Trauma is a major killer, as it can lead to sepsis, infection, and multiple organ failure. But it has been difficult to determine which hospitalized patients will succumb to these severe sequelae and which will have a smoother recovery. Dr. Storey participated in a longitudinal study to try to identify which genetic pathways are associated with more direct clinical outcomes as well as exactly when these molecular signatures must be detected to be useful in determining clinical treatments.
Using mRNA from total blood leukocytes, they found that a full one-quarter of the human genome exhibits changes in expression levels during the early stages of post-trauma (40–80 hours post-trauma). Dr. Storey specializes in quantitative genomics; his statistical challenge in this study was to correlate gene expression over multiple time points, in multiple patients, with multiple and different clinical presentations.
“It took me a long time to appreciate just how extensively population heterogeneity and other unmeasured sources of variation introduce unwanted and systematic biases into the statistical analysis of gene-expression studies,” Dr. Storey noted.
“I view this problem as being as or more problematic than the population stratification problem in genome-wide association studies (referring to allelic differences in subpopulations that may be due to ancestral, rather than disease associated, differences).”
His innovation was to correlate the within-patient change in gene expression with the severity of the clinical outcome, rather than using absolute expression values as has traditionally been done. By measuring the change in expression within each patient, regardless of the patient’s baseline values, this method leads more easily to a clinical translation of the results.
Hara Levy, professor of physiology at the Human and Molecular Genetics Center of the Medical College of Wisconsin, studies cystic fibrosis (CF).
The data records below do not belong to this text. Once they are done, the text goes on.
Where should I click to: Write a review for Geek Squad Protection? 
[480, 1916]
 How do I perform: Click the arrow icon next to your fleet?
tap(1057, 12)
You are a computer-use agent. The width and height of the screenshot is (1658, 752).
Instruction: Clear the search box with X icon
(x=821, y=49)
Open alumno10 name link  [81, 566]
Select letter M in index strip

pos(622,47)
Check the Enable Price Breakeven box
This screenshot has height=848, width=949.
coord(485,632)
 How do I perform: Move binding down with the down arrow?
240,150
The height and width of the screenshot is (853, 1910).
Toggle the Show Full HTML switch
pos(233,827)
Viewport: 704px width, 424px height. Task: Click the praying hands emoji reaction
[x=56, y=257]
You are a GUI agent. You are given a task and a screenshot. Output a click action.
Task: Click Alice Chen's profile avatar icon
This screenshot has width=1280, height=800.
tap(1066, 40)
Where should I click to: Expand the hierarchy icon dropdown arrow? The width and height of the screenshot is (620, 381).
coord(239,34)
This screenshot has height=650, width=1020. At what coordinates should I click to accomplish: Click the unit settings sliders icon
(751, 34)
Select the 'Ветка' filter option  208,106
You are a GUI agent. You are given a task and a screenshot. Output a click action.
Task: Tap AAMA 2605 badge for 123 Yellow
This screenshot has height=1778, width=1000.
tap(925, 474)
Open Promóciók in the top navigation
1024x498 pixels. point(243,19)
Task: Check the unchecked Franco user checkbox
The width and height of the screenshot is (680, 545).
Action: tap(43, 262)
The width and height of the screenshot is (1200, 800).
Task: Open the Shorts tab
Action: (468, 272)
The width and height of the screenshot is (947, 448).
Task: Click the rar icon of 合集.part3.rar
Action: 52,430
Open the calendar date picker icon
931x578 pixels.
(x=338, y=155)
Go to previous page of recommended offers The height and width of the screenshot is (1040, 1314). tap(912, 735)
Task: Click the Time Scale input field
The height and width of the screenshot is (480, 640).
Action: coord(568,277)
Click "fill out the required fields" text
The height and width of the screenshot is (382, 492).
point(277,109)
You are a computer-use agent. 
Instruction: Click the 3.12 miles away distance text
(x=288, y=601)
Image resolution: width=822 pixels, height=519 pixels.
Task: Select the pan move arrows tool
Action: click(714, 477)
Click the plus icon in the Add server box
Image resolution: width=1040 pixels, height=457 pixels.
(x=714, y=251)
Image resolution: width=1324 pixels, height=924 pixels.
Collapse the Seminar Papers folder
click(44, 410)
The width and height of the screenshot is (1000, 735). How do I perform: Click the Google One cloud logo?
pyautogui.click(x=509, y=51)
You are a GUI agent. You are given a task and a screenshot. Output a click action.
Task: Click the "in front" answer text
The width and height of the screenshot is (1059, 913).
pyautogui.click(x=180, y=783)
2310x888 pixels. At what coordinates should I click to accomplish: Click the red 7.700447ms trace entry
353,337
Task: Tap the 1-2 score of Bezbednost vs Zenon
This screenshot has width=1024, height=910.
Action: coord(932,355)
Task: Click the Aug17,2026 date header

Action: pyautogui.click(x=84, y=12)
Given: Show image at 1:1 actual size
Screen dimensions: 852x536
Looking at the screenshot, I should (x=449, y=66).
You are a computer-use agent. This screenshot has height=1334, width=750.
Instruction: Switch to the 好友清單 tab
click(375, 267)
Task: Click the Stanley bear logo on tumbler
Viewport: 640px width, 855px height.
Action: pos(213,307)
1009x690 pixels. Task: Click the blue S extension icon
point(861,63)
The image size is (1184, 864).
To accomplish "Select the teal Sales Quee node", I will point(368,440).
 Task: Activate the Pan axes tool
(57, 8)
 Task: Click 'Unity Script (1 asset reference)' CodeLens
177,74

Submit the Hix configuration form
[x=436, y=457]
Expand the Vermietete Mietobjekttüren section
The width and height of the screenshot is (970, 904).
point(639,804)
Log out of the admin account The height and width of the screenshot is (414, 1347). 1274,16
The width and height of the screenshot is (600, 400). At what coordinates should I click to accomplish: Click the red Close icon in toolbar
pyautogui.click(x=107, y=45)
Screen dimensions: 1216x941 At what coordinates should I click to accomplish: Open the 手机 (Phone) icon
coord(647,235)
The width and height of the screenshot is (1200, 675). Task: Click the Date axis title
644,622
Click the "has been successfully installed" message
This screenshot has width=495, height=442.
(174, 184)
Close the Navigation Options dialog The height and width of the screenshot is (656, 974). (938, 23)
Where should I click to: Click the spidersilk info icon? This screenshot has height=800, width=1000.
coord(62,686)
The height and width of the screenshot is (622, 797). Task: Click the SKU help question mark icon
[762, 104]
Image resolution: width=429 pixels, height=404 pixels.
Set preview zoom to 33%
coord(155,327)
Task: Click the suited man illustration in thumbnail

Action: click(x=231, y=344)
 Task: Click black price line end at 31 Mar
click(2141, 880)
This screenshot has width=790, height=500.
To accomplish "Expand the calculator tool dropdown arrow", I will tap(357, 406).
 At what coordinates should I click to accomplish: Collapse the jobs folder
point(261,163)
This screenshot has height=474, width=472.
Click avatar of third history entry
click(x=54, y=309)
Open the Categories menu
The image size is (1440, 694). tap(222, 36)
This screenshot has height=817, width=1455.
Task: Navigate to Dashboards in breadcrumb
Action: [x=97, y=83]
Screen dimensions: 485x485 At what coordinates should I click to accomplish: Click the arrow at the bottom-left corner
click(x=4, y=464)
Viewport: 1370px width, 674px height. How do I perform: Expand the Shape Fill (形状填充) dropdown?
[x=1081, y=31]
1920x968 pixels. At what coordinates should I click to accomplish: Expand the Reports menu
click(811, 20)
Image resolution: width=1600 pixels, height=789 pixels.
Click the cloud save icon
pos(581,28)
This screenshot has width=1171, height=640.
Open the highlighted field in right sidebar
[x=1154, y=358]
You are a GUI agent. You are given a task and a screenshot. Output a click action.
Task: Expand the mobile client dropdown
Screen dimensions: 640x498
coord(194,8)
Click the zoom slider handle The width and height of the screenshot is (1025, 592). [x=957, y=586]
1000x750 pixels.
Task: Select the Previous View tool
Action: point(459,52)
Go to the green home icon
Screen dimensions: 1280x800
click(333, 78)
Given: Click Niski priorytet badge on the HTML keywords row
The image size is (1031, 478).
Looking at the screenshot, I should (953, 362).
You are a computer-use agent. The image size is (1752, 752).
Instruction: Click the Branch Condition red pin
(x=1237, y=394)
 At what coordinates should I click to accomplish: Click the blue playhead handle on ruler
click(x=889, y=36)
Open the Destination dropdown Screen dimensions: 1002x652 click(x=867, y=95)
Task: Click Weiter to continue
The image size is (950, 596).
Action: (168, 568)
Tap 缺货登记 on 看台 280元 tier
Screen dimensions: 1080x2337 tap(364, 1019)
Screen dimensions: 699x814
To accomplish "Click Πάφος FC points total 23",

Although CF is caused by mutations in the CF transmembrane conductance regulator gene, patients with identical genetic mutations in this gene can suffer variable levels of lung disease severity.
Dr. Levy is harnessing a functional genomics technique initially used to determine when people at high risk for type 1 diabetes—such as those who have siblings with the disease—might go on to develop the disease. The technique relies on the observation that inflammatory cytokines are often upregulated in those CF patients who will go on to have more severe pulmonary disease, but at levels too low to detect.
When serum from those patients is cultured with peripheral blood mononuclear cells from healthy individuals, however, it induces an inflammatory signature that can be readily detected, thus distinguishing CF patients at risk for more severe lung disease.
“We have validated this technology and plan to use it to correlate gene-expression status to disease status and pulmonary function,” Dr. Levy said. As progressive pulmonary disease is the major cause of morbidity and mortality in CF patients, identifying markers of such disease should help plan appropriate, individualized courses of treatment.